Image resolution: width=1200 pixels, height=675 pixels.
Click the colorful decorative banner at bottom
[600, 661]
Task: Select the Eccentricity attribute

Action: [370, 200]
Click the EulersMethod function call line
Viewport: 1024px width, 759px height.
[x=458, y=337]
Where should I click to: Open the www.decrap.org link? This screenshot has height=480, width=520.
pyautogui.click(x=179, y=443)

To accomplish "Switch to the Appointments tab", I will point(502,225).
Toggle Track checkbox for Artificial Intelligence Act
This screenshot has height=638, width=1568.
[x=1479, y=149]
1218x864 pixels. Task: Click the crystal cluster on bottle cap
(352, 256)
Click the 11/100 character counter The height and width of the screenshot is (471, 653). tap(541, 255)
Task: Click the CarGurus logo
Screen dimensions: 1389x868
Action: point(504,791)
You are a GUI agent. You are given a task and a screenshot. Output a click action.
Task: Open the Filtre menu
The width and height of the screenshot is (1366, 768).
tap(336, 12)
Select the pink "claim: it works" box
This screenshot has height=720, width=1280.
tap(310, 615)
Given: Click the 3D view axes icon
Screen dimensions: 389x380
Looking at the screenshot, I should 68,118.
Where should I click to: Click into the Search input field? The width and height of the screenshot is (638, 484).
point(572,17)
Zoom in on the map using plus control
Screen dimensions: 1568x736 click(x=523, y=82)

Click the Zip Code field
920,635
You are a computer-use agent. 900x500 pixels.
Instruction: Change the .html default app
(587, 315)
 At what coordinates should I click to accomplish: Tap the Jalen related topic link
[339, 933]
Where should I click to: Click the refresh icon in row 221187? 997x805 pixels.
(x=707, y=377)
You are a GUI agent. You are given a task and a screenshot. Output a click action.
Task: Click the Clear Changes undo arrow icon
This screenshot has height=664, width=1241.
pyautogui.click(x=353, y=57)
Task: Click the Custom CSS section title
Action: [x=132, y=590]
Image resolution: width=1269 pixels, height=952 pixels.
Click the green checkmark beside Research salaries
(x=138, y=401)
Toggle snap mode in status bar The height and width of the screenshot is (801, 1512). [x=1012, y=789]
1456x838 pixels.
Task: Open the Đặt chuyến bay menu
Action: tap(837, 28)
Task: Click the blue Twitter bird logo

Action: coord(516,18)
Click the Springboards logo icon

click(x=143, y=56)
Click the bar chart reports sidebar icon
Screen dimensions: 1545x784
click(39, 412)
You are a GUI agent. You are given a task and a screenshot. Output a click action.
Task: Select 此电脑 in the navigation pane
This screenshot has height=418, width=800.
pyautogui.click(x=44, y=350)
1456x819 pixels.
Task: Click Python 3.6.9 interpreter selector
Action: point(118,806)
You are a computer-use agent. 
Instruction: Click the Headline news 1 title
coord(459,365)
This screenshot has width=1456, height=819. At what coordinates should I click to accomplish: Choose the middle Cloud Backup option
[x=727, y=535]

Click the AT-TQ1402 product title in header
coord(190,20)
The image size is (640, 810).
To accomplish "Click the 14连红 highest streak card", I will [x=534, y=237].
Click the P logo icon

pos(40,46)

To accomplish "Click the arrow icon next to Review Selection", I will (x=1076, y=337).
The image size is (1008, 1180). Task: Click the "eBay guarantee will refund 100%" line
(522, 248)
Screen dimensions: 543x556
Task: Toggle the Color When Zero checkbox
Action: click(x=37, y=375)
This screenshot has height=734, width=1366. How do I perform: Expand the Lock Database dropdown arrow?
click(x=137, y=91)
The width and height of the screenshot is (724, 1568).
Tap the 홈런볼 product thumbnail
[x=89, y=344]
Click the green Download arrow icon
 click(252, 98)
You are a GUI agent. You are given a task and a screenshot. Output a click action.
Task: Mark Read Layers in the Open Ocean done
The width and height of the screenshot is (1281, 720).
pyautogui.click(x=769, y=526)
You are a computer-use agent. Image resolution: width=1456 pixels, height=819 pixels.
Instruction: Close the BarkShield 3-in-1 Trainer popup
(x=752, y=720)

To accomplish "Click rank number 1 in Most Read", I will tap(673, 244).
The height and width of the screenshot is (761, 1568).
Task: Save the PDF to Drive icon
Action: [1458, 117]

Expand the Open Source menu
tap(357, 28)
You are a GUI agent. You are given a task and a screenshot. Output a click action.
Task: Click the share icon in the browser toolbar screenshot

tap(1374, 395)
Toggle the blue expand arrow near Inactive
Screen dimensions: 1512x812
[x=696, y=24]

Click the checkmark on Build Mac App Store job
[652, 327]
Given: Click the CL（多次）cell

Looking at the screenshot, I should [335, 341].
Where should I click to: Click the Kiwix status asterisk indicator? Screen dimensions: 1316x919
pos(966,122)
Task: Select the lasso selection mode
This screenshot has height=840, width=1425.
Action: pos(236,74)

####

Copy every one of the lines above word for word, with nothing changed.

* _REPLY_:
Image resolution: width=1200 pixels, height=675 pixels.
Click the colorful decorative banner at bottom
[600, 661]
Task: Select the Eccentricity attribute

Action: [370, 200]
Click the EulersMethod function call line
Viewport: 1024px width, 759px height.
[x=458, y=337]
Where should I click to: Open the www.decrap.org link? This screenshot has height=480, width=520.
pyautogui.click(x=179, y=443)

To accomplish "Switch to the Appointments tab", I will point(502,225).
Toggle Track checkbox for Artificial Intelligence Act
This screenshot has height=638, width=1568.
[x=1479, y=149]
1218x864 pixels. Task: Click the crystal cluster on bottle cap
(352, 256)
Click the 11/100 character counter The height and width of the screenshot is (471, 653). tap(541, 255)
Task: Click the CarGurus logo
Screen dimensions: 1389x868
Action: point(504,791)
You are a GUI agent. You are given a task and a screenshot. Output a click action.
Task: Open the Filtre menu
The width and height of the screenshot is (1366, 768).
tap(336, 12)
Select the pink "claim: it works" box
This screenshot has height=720, width=1280.
tap(310, 615)
Given: Click the 3D view axes icon
Screen dimensions: 389x380
Looking at the screenshot, I should 68,118.
Where should I click to: Click into the Search input field? The width and height of the screenshot is (638, 484).
point(572,17)
Zoom in on the map using plus control
Screen dimensions: 1568x736 click(x=523, y=82)

Click the Zip Code field
920,635
You are a computer-use agent. 900x500 pixels.
Instruction: Change the .html default app
(587, 315)
 At what coordinates should I click to accomplish: Tap the Jalen related topic link
[339, 933]
Where should I click to: Click the refresh icon in row 221187? 997x805 pixels.
(x=707, y=377)
You are a GUI agent. You are given a task and a screenshot. Output a click action.
Task: Click the Clear Changes undo arrow icon
This screenshot has height=664, width=1241.
pyautogui.click(x=353, y=57)
Task: Click the Custom CSS section title
Action: [x=132, y=590]
Image resolution: width=1269 pixels, height=952 pixels.
Click the green checkmark beside Research salaries
(x=138, y=401)
Toggle snap mode in status bar The height and width of the screenshot is (801, 1512). [x=1012, y=789]
1456x838 pixels.
Task: Open the Đặt chuyến bay menu
Action: tap(837, 28)
Task: Click the blue Twitter bird logo

Action: coord(516,18)
Click the Springboards logo icon

click(x=143, y=56)
Click the bar chart reports sidebar icon
Screen dimensions: 1545x784
click(39, 412)
You are a GUI agent. You are given a task and a screenshot. Output a click action.
Task: Select 此电脑 in the navigation pane
This screenshot has height=418, width=800.
pyautogui.click(x=44, y=350)
1456x819 pixels.
Task: Click Python 3.6.9 interpreter selector
Action: point(118,806)
You are a computer-use agent. 
Instruction: Click the Headline news 1 title
coord(459,365)
This screenshot has width=1456, height=819. At what coordinates should I click to accomplish: Choose the middle Cloud Backup option
[x=727, y=535]

Click the AT-TQ1402 product title in header
coord(190,20)
The image size is (640, 810).
To accomplish "Click the 14连红 highest streak card", I will [x=534, y=237].
Click the P logo icon

pos(40,46)

To accomplish "Click the arrow icon next to Review Selection", I will (x=1076, y=337).
The image size is (1008, 1180). Task: Click the "eBay guarantee will refund 100%" line
(522, 248)
Screen dimensions: 543x556
Task: Toggle the Color When Zero checkbox
Action: click(x=37, y=375)
This screenshot has height=734, width=1366. How do I perform: Expand the Lock Database dropdown arrow?
click(x=137, y=91)
The width and height of the screenshot is (724, 1568).
Tap the 홈런볼 product thumbnail
[x=89, y=344]
Click the green Download arrow icon
 click(252, 98)
You are a GUI agent. You are given a task and a screenshot. Output a click action.
Task: Mark Read Layers in the Open Ocean done
The width and height of the screenshot is (1281, 720).
pyautogui.click(x=769, y=526)
You are a computer-use agent. Image resolution: width=1456 pixels, height=819 pixels.
Instruction: Close the BarkShield 3-in-1 Trainer popup
(x=752, y=720)

To accomplish "Click rank number 1 in Most Read", I will tap(673, 244).
The height and width of the screenshot is (761, 1568).
Task: Save the PDF to Drive icon
Action: [1458, 117]

Expand the Open Source menu
tap(357, 28)
You are a GUI agent. You are given a task and a screenshot. Output a click action.
Task: Click the share icon in the browser toolbar screenshot

tap(1374, 395)
Toggle the blue expand arrow near Inactive
Screen dimensions: 1512x812
[x=696, y=24]

Click the checkmark on Build Mac App Store job
[652, 327]
Given: Click the CL（多次）cell

Looking at the screenshot, I should [335, 341].
Where should I click to: Click the Kiwix status asterisk indicator? Screen dimensions: 1316x919
pos(966,122)
Task: Select the lasso selection mode
This screenshot has height=840, width=1425.
Action: pos(236,74)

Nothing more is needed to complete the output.